Retype only what runs from the line with "Screen dimensions: 773x404" through the end of the entries, exactly and in full, but omit any picture you find.
Provided information START
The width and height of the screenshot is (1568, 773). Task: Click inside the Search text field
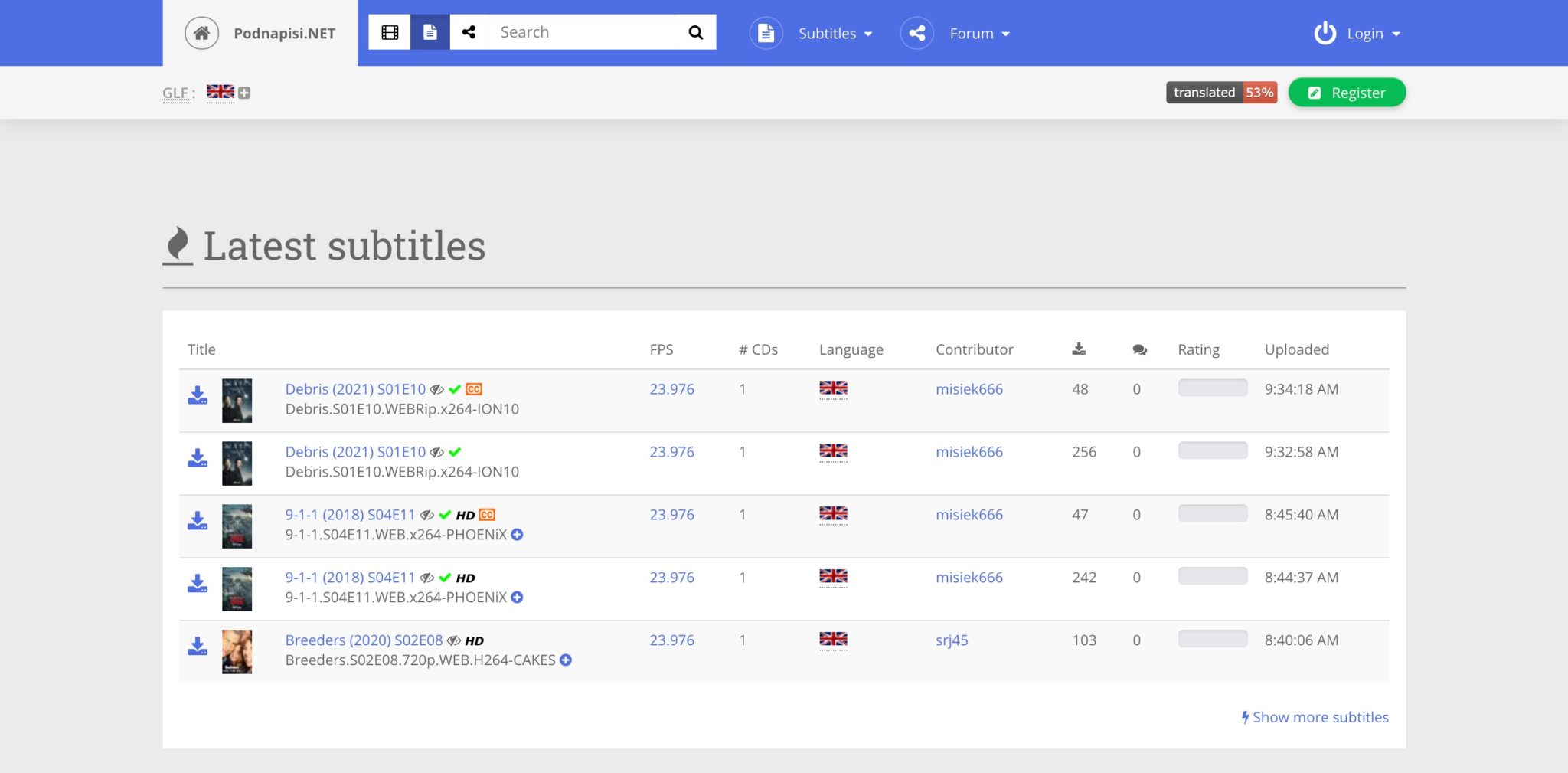(582, 32)
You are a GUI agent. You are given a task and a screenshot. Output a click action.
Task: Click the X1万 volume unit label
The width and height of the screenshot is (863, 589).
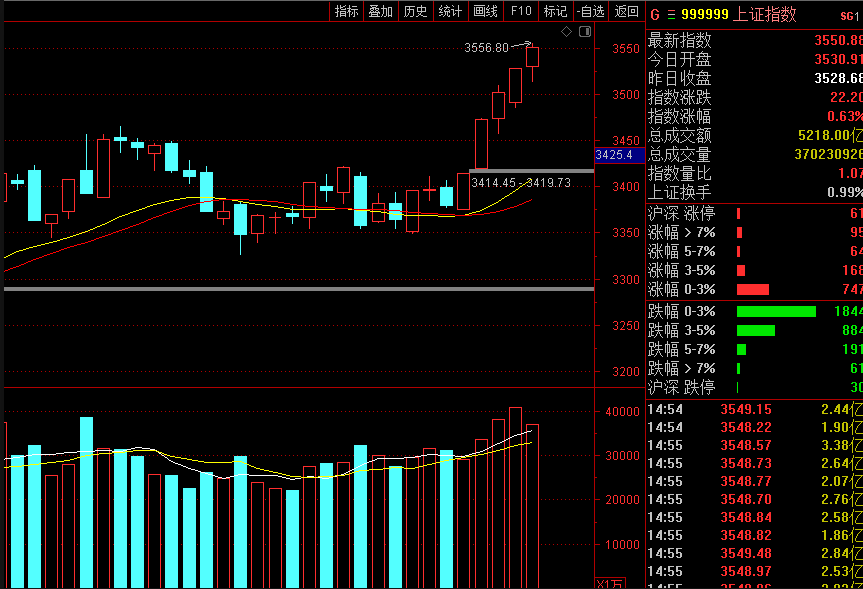click(x=610, y=583)
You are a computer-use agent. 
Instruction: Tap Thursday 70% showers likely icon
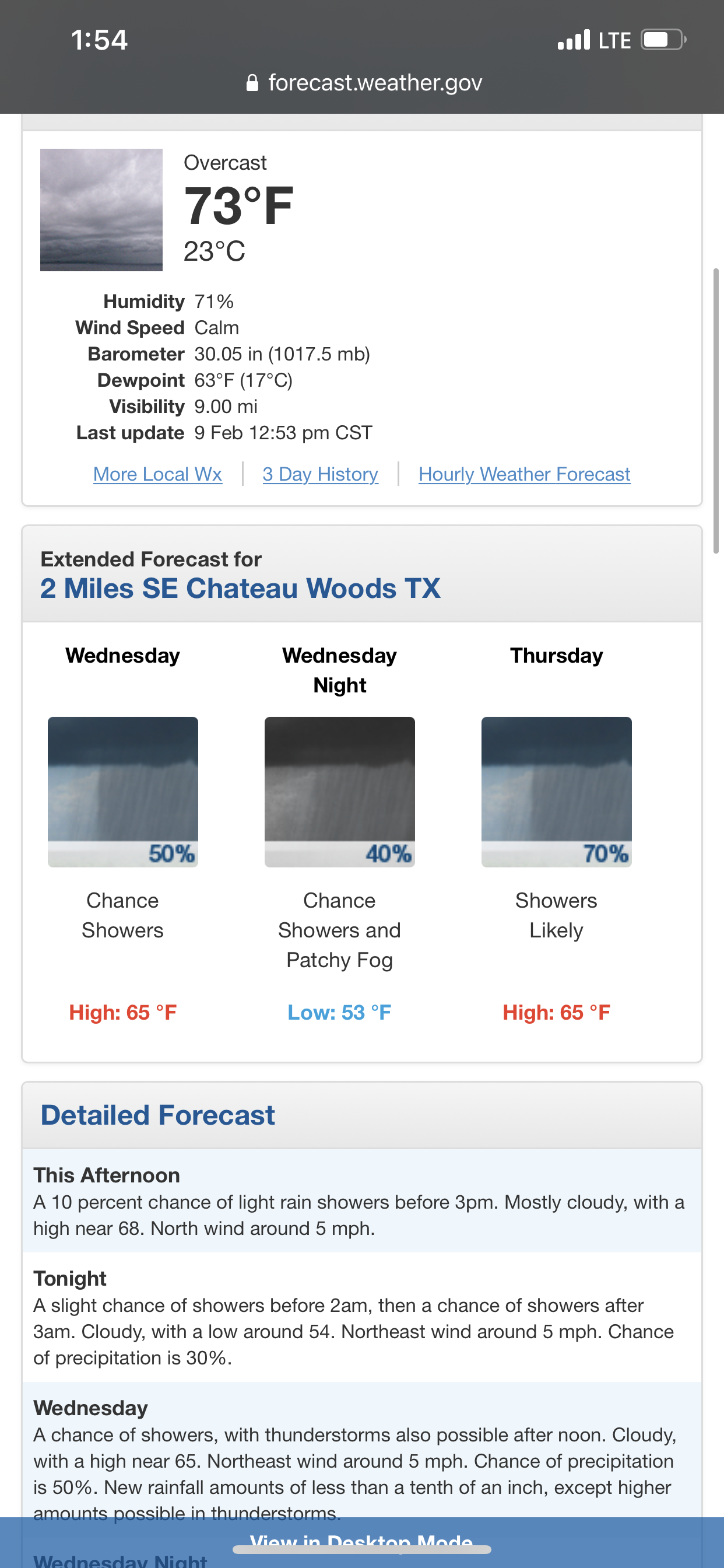[556, 792]
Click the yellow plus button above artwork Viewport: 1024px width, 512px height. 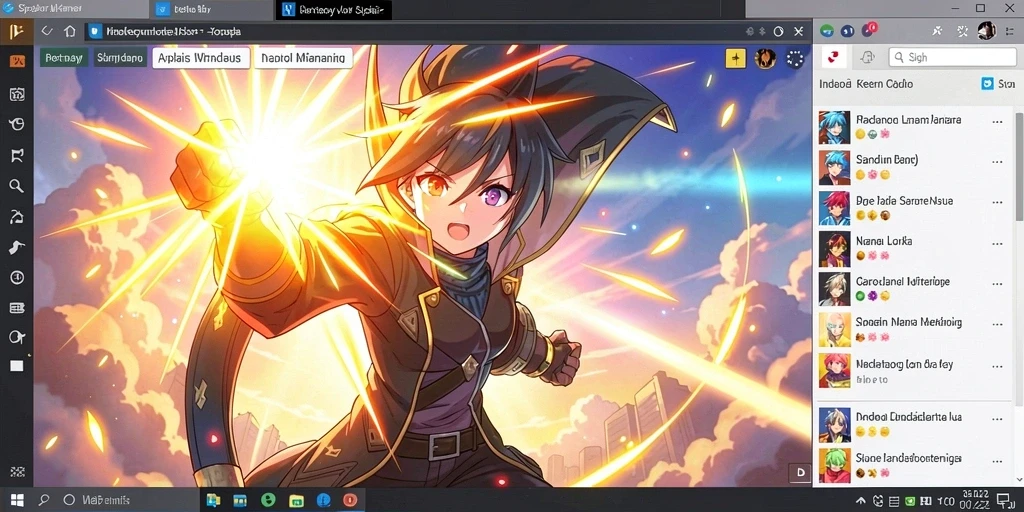pyautogui.click(x=735, y=59)
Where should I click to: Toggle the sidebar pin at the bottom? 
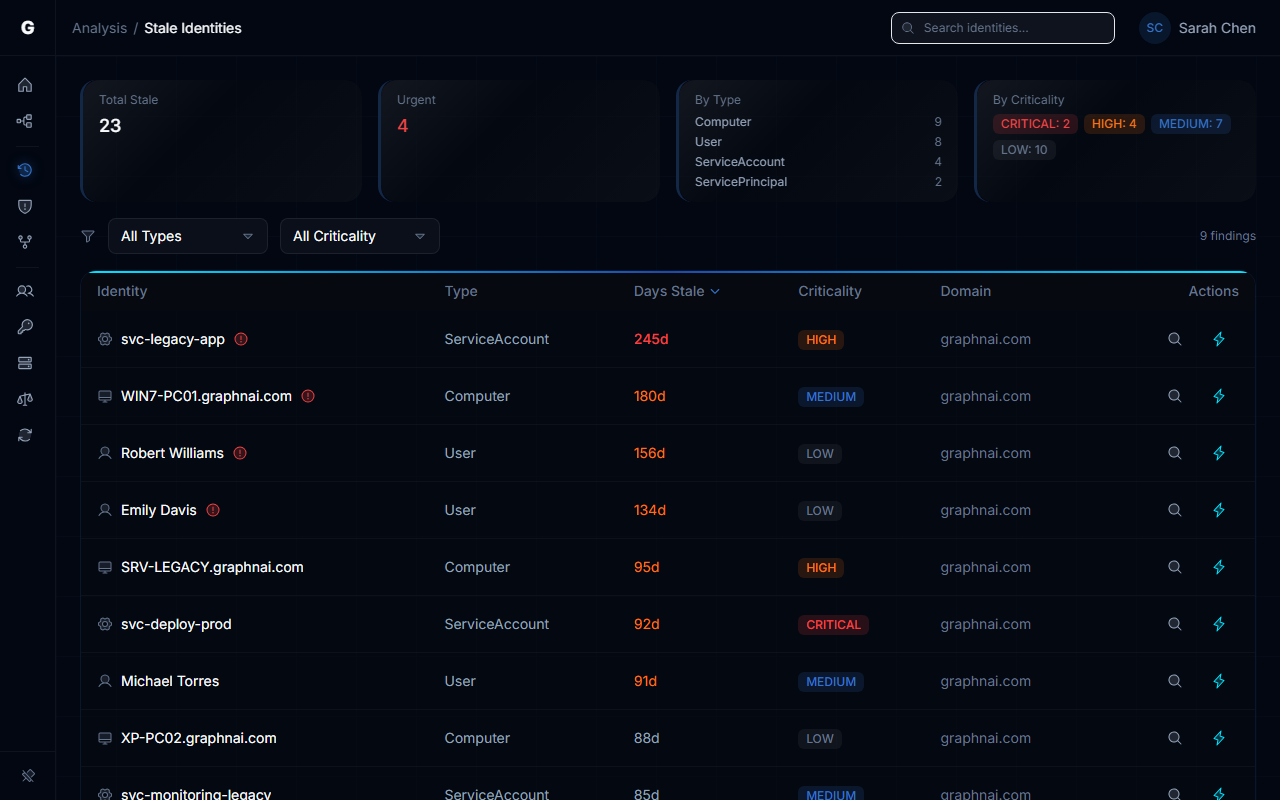pos(27,776)

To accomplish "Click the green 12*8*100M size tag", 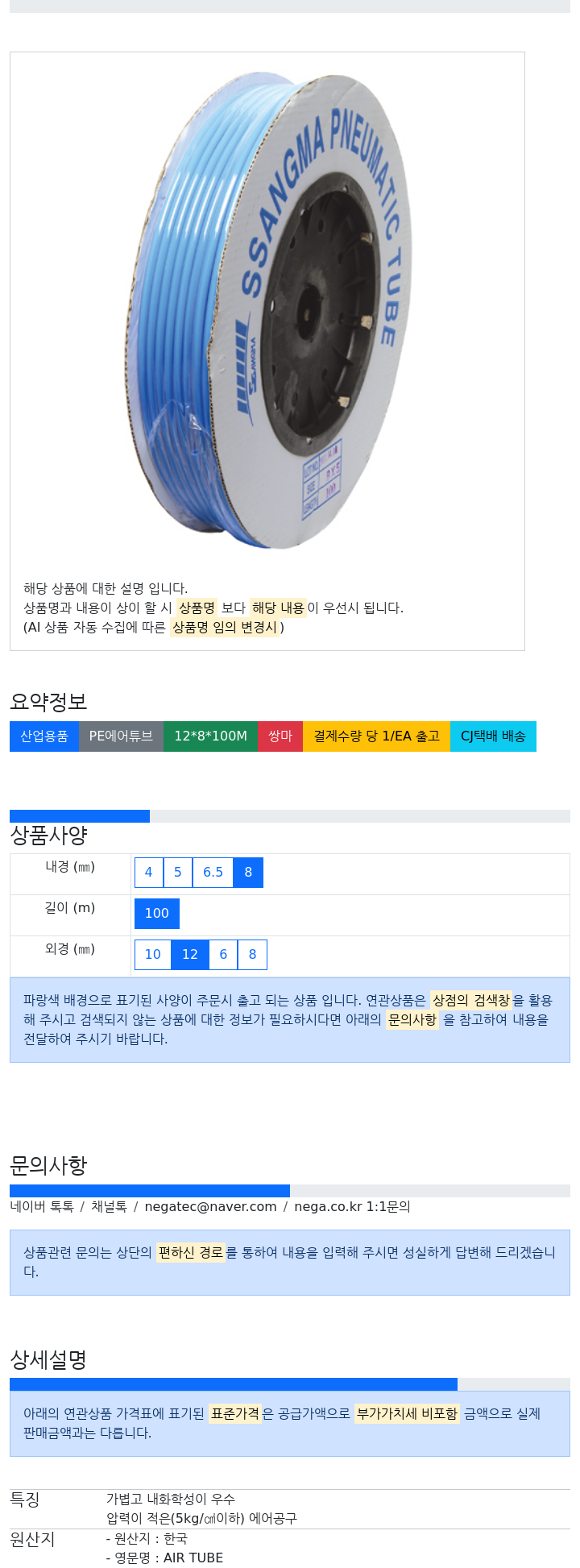I will (x=210, y=736).
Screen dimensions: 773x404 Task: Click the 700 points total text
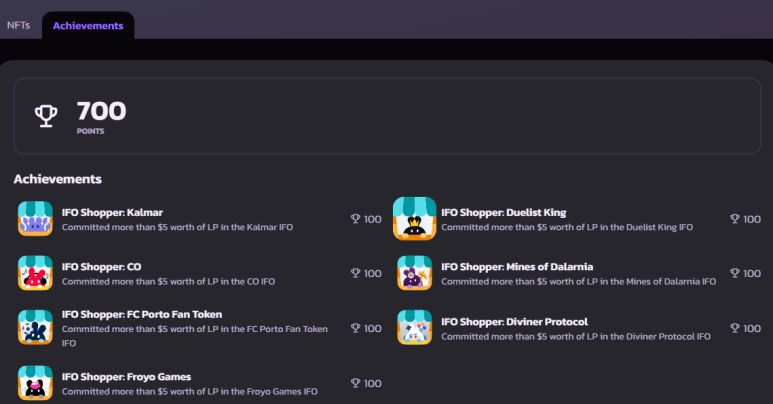(x=101, y=112)
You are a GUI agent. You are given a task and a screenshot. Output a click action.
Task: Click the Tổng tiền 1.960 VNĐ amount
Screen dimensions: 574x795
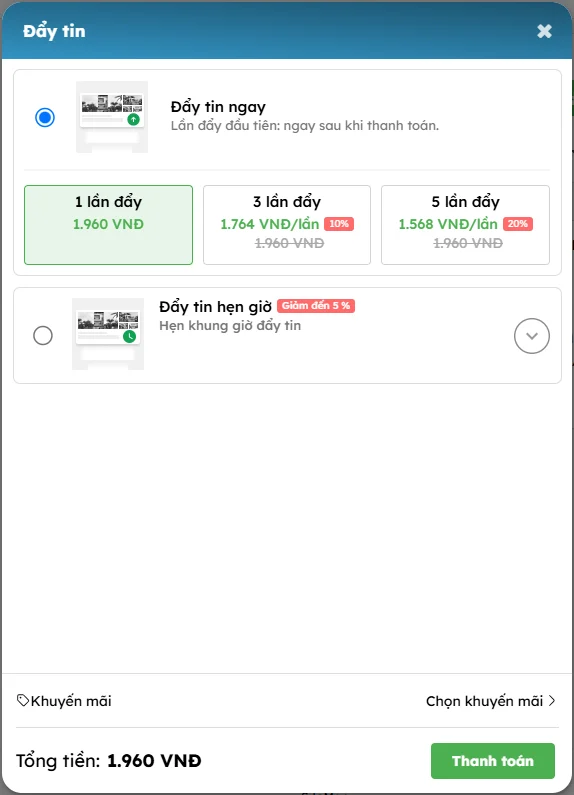click(x=154, y=761)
Provided information END
Answer to the exercise.
Screen dimensions: 773x404 Task: Click the 700 points total text
(x=101, y=112)
You are a GUI agent. You are given a task and a screenshot. Output a click action.
Task: Click the Tổng tiền 1.960 VNĐ amount
Screen dimensions: 574x795
click(x=154, y=761)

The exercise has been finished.